[Provided data]

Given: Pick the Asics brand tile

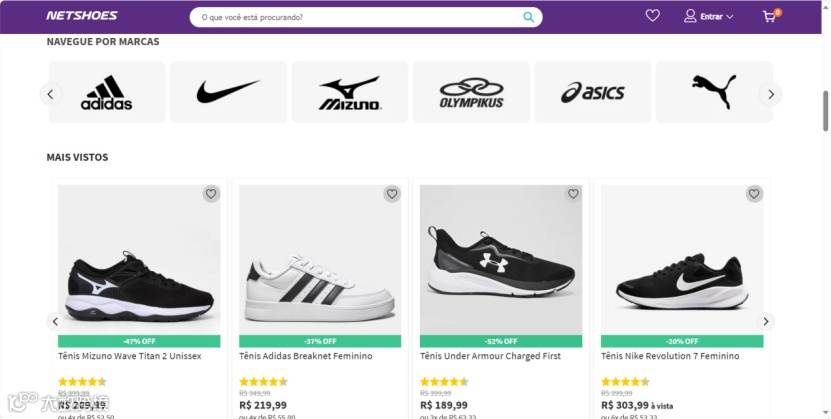Looking at the screenshot, I should pos(592,93).
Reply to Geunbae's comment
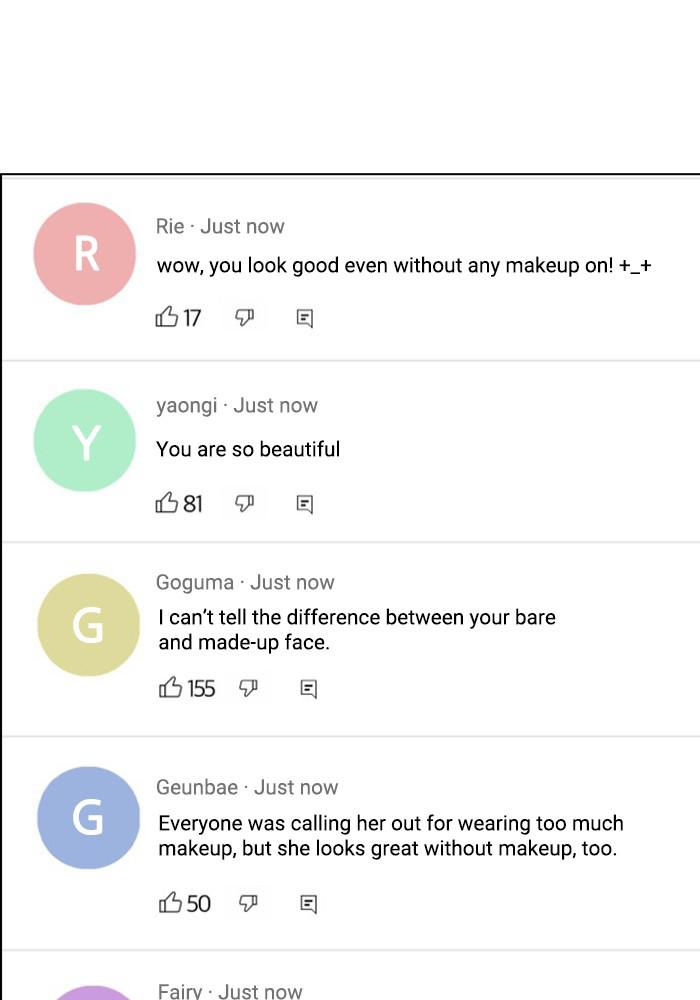The image size is (700, 1000). (x=309, y=904)
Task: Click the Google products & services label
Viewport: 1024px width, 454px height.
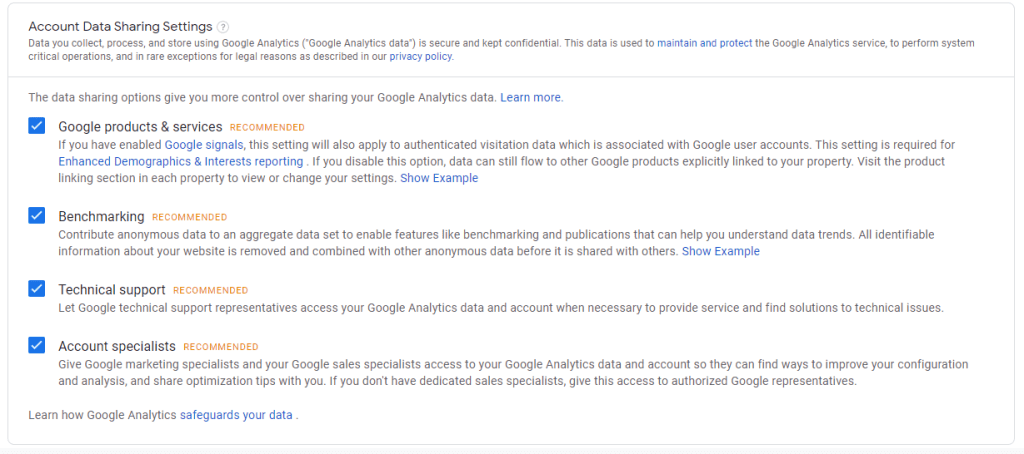Action: [140, 127]
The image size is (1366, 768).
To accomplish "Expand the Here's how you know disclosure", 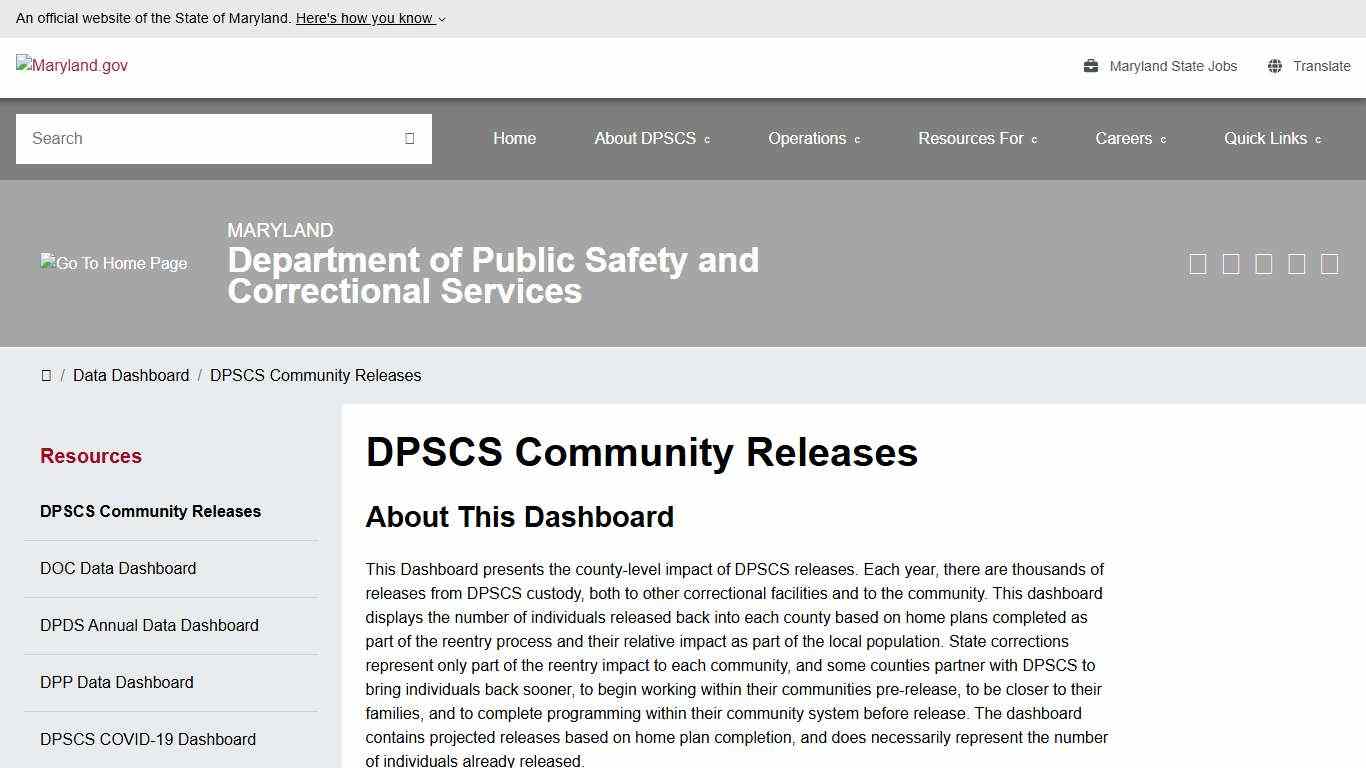I will pyautogui.click(x=369, y=17).
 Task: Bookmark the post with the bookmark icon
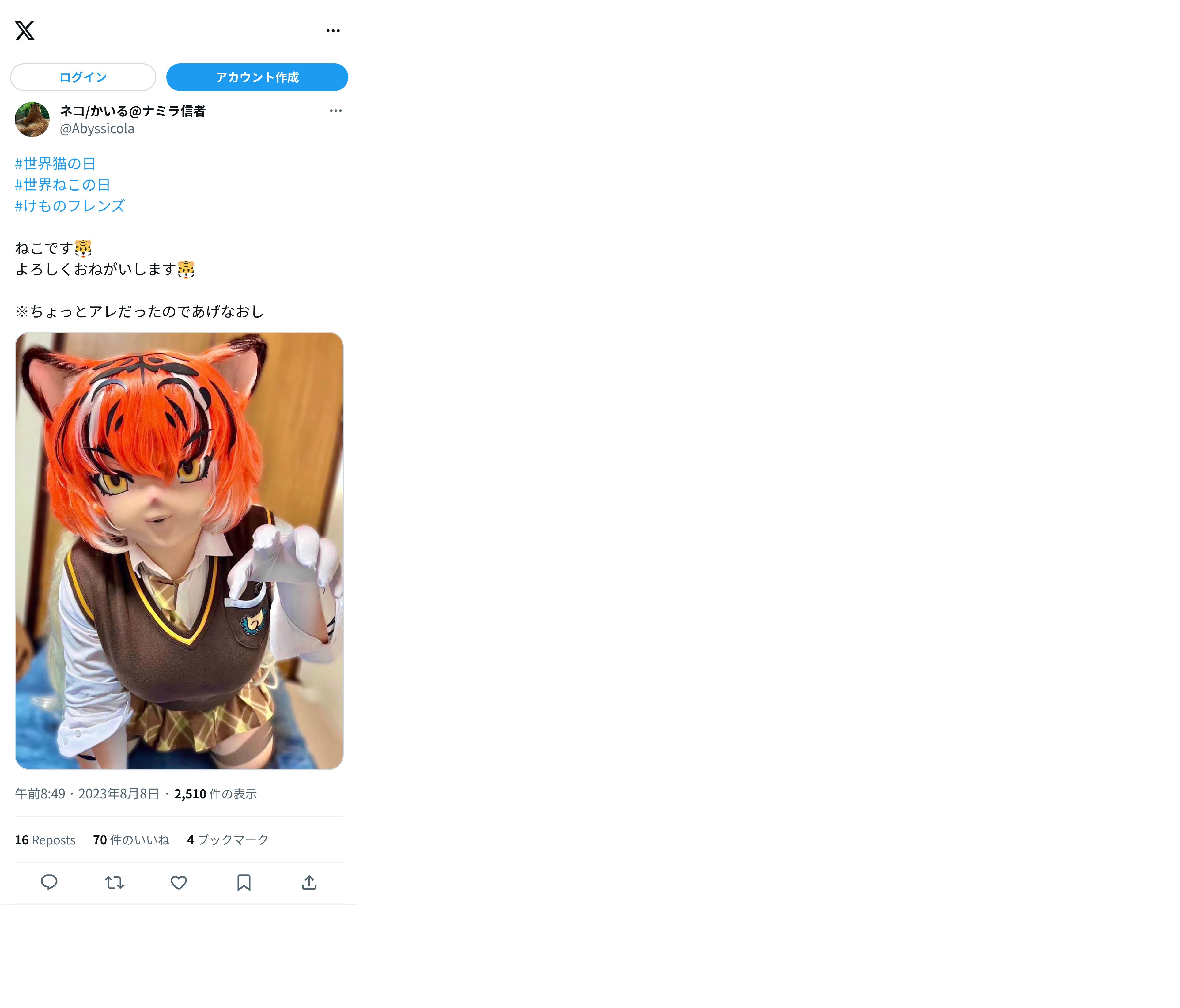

[/Provided data]

**Task brief:**
Give again, exactly, the lines starting at the first entry above and ending at the line with "The image size is (1366, 768)."; please leave pictures out.

**Solved problem:**
Given: Pick the Asics brand tile

Looking at the screenshot, I should pos(592,93).
Reply to Geunbae's comment
The image size is (700, 1000). (x=309, y=904)
Task: Click the Google products & services label
Viewport: 1024px width, 454px height.
Action: [140, 127]
The image size is (1366, 768).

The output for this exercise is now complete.